(Beginning of Source material)

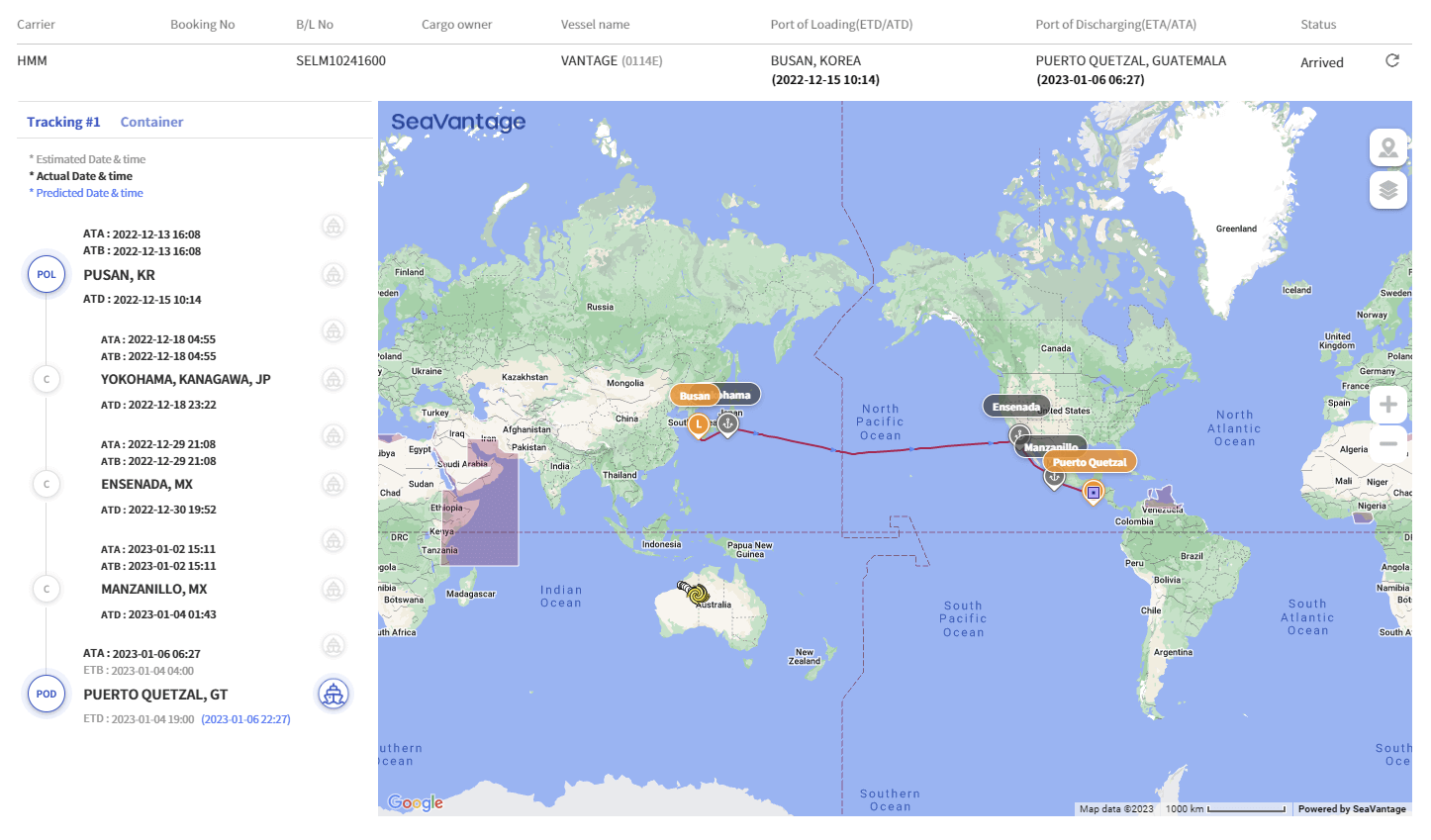The height and width of the screenshot is (840, 1431).
Task: Click the POL circle for Pusan
Action: pyautogui.click(x=47, y=274)
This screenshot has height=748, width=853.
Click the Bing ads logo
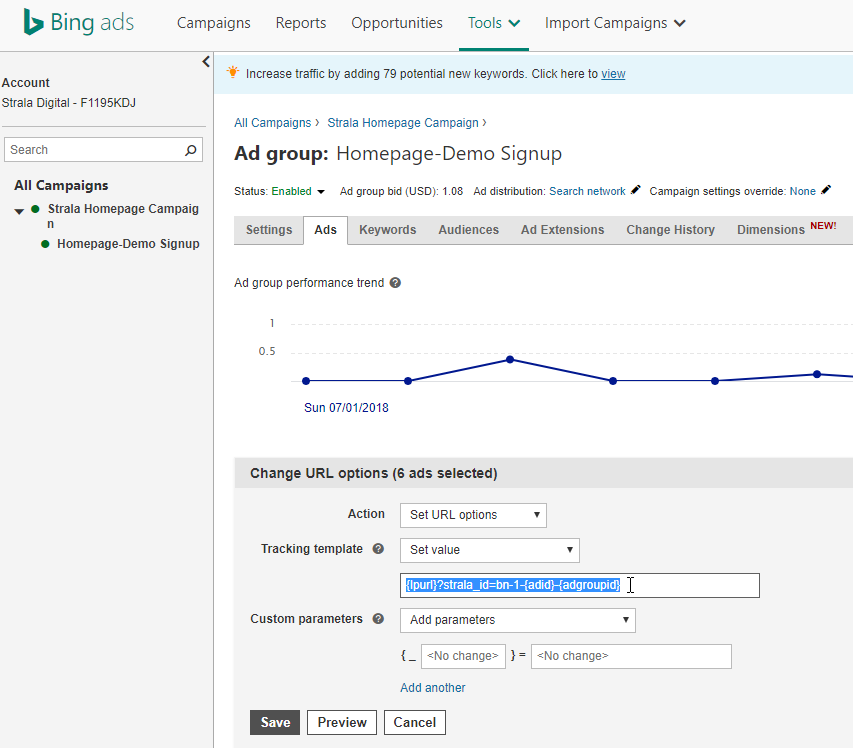tap(78, 23)
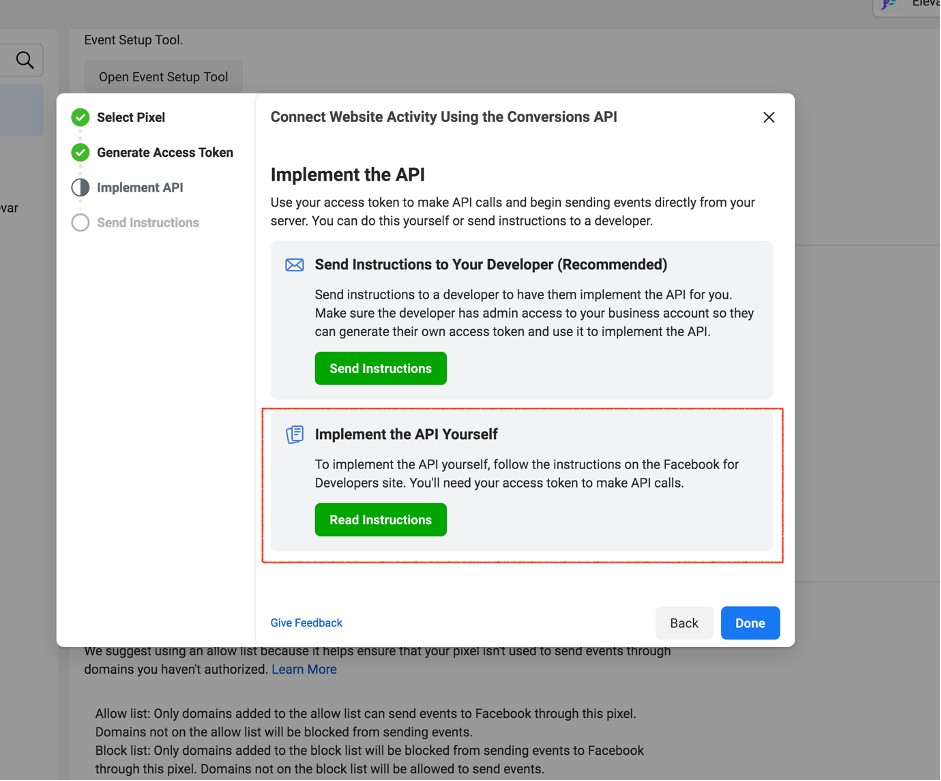
Task: Open the Give Feedback link
Action: click(306, 623)
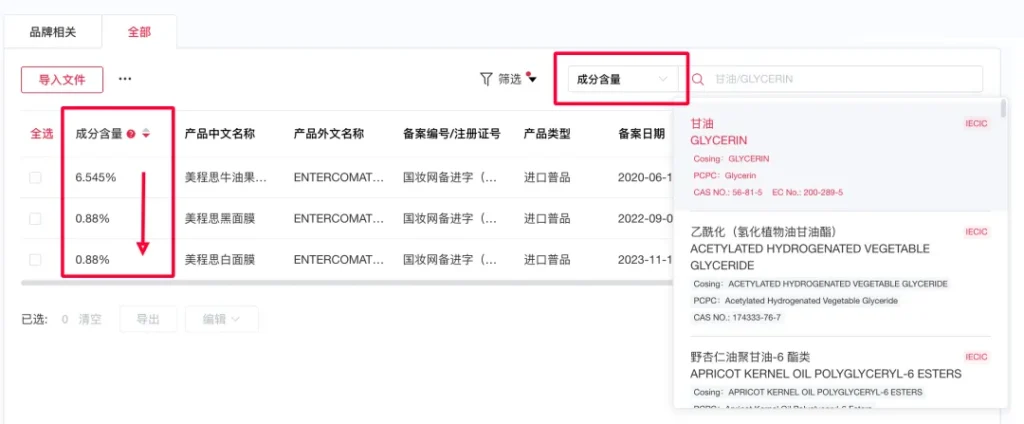Click 全选 to select all rows
Screen dimensions: 1024x424
pyautogui.click(x=41, y=134)
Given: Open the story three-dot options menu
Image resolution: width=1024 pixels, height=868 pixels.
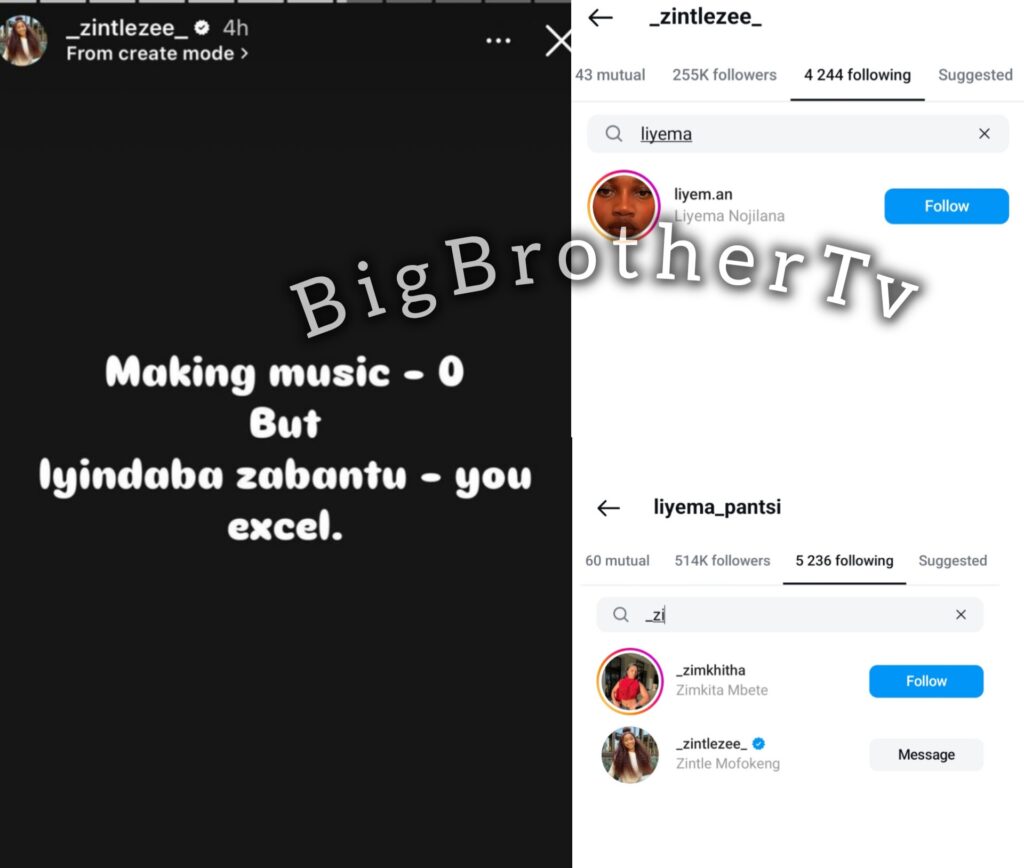Looking at the screenshot, I should (498, 40).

(End of Source material)

What you need to do
Print nothing except the lines from the one with "Image resolution: width=1024" through the last line of the listing, exactly as written and with pictures removed.

Written solution
Image resolution: width=1024 pixels, height=868 pixels.
Looking at the screenshot, I should (498, 40).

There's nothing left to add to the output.